About 150 people were evacuated from a National Guard Armory shelter after a natural gas leak.

Many residents of the town of 30,000, part of California's "salad bowl" where much of the nation's lettuce, asparagus and artichokes are grown, spread across lawns and vacant lots like refugees.

"We're talking about people with no resources, no money for food and no money for health care," said Barbara Garcia, executive director of Salud Pera La Gente, a state-financed community clinic.

-SANTA CRUZ _ Despite widespread damage, residents of Santa Cruz began resuming routine activities as businesses slowly continued to reopen, mostly on a limited basis.
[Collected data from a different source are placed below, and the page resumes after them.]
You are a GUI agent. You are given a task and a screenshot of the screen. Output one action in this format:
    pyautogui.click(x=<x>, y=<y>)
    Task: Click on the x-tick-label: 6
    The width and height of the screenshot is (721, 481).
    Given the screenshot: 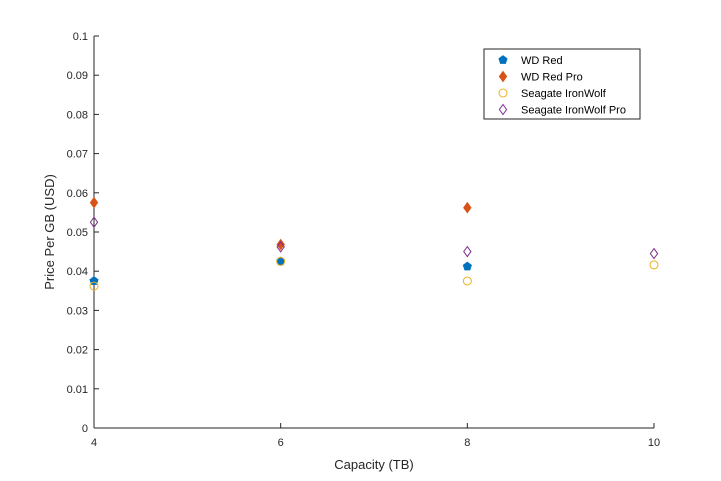 What is the action you would take?
    pyautogui.click(x=281, y=443)
    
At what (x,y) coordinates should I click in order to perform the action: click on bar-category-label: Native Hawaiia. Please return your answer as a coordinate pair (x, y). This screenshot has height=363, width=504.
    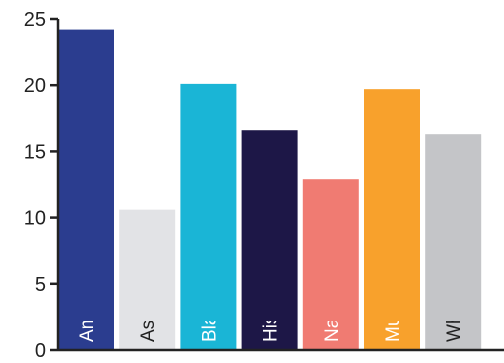
    Looking at the image, I should click on (332, 278).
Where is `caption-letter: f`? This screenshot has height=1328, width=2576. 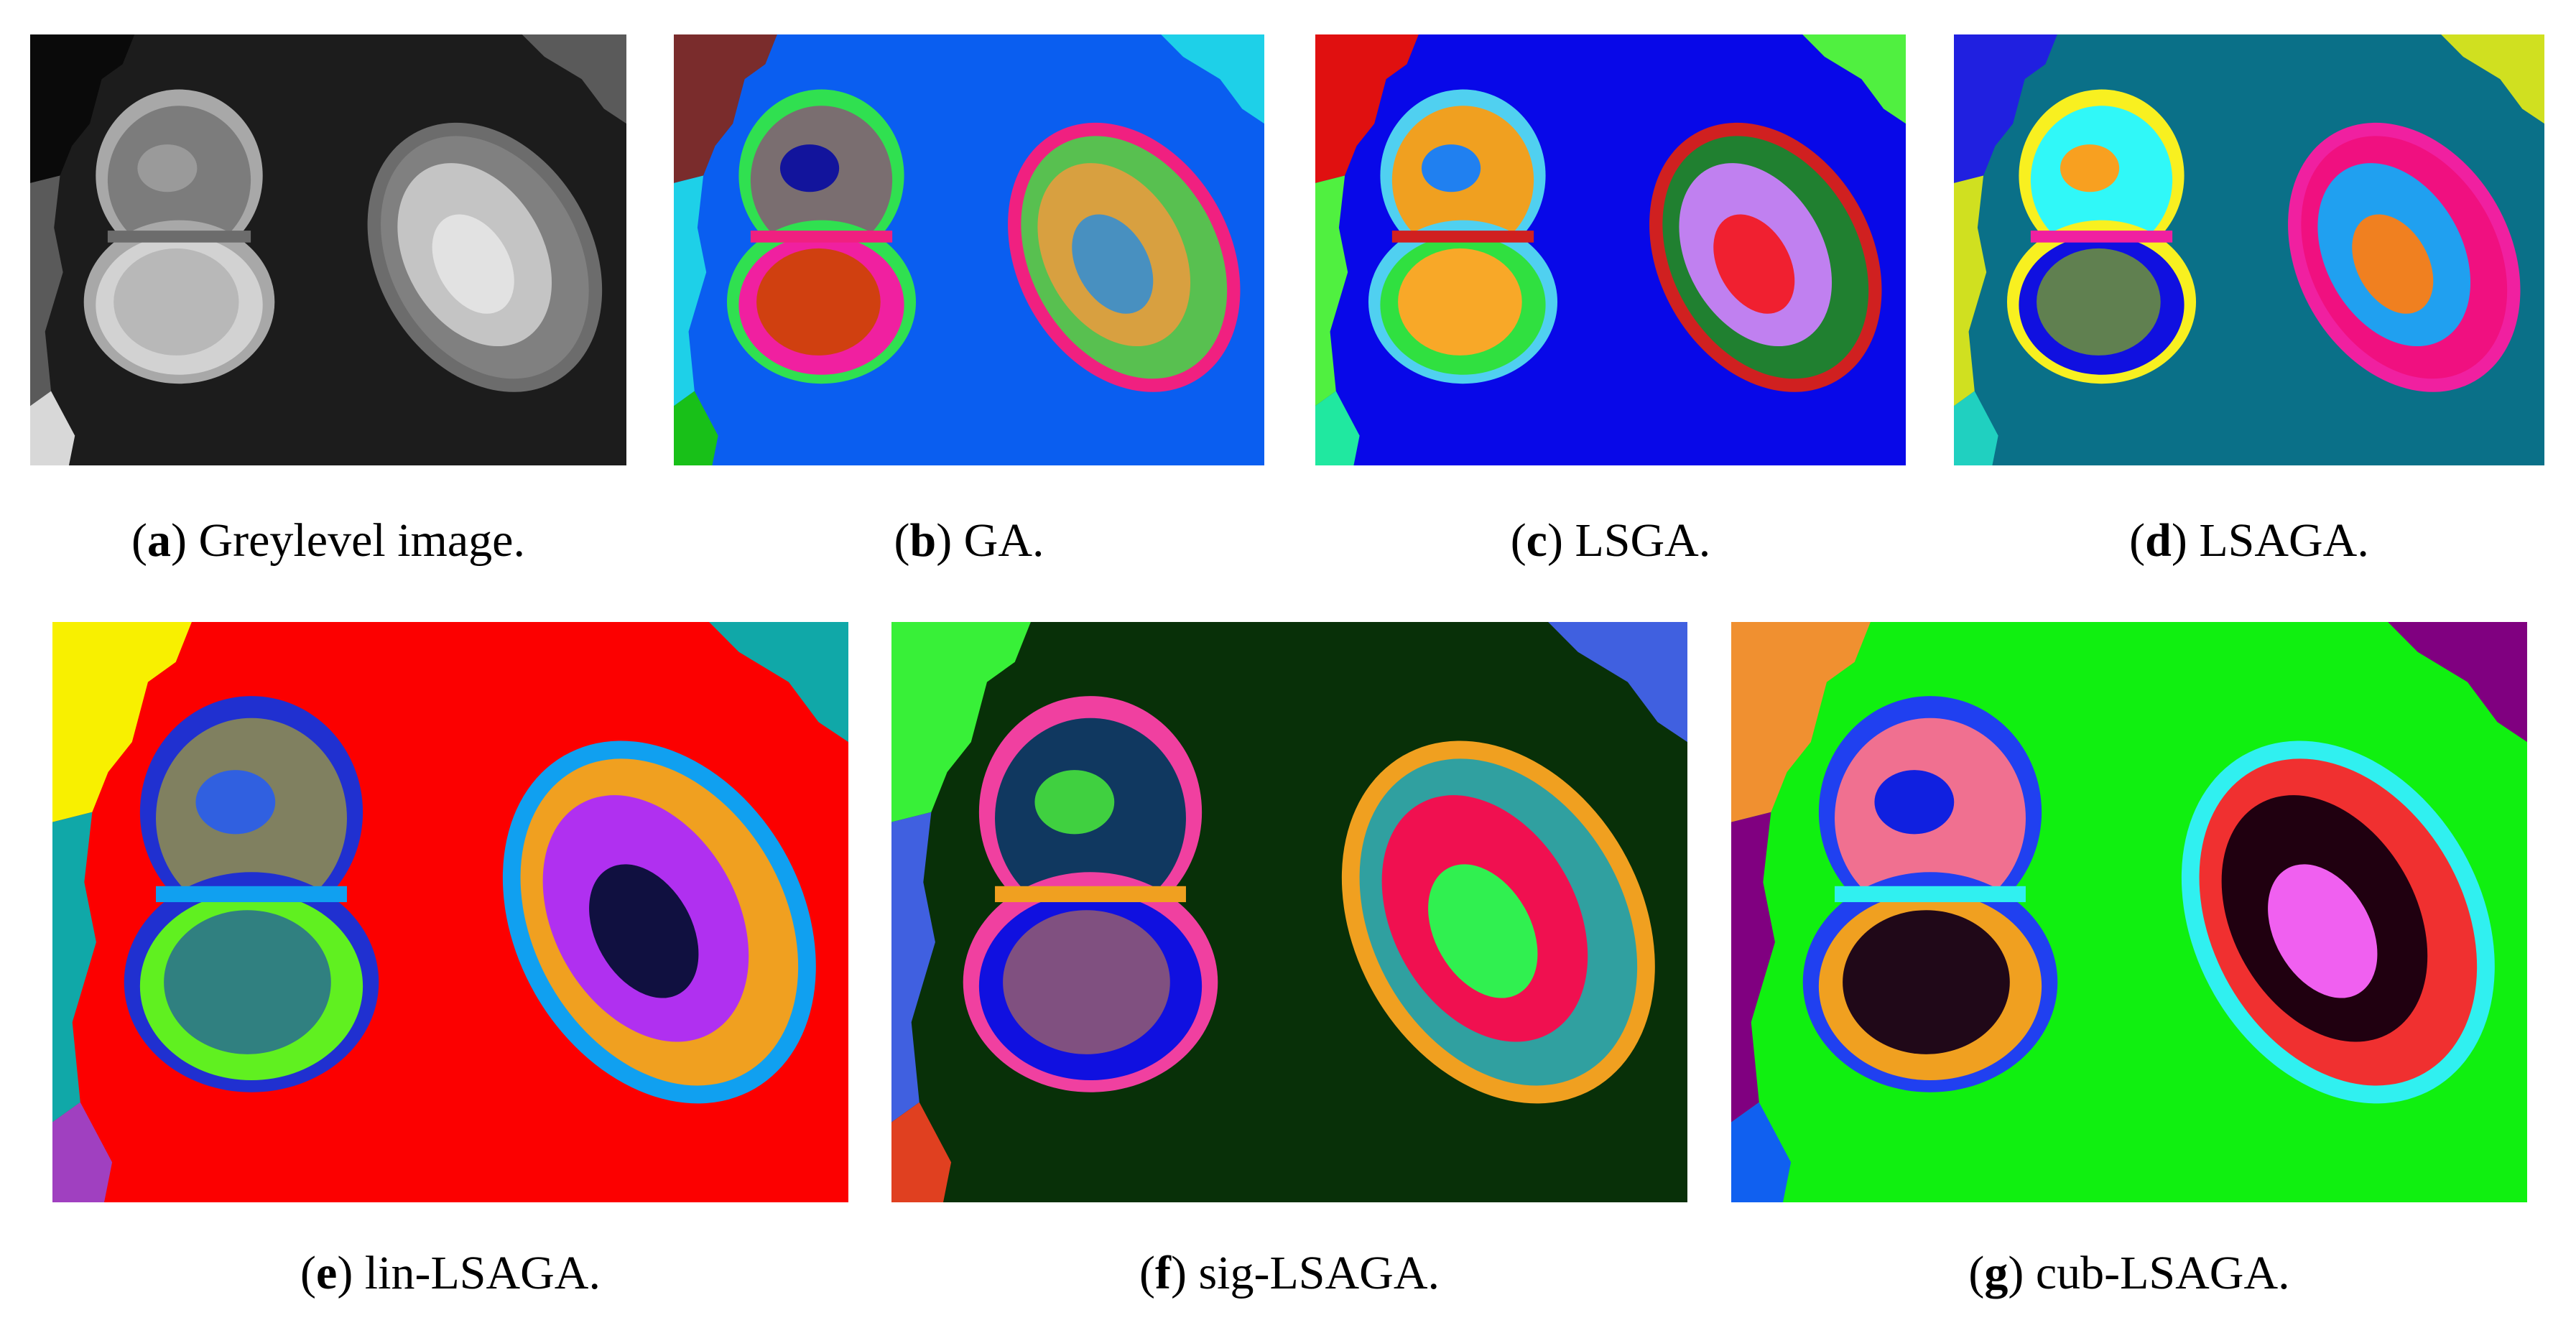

Ron Fahl, a city public information officer, said damage totaled $83 million to both public and private property. The immediate concern was for the damaged levees along the Lorenzo River, which could result in serious flooding later on.

"The quake changed the character of the city," Fahl told the Deseret News' John Hart.

Outside a shelter for the homeless, though, pictures drawn by children showed some youngsters had hope for the future. Ten-year-old Amanda Charnas of Santa Cruz drew the Earth, flowers sprouting from a crack and a rainbow nearby.

"Because that's what I think it will look like when the cracks are gone, I think there will be rainbows," Amanda said.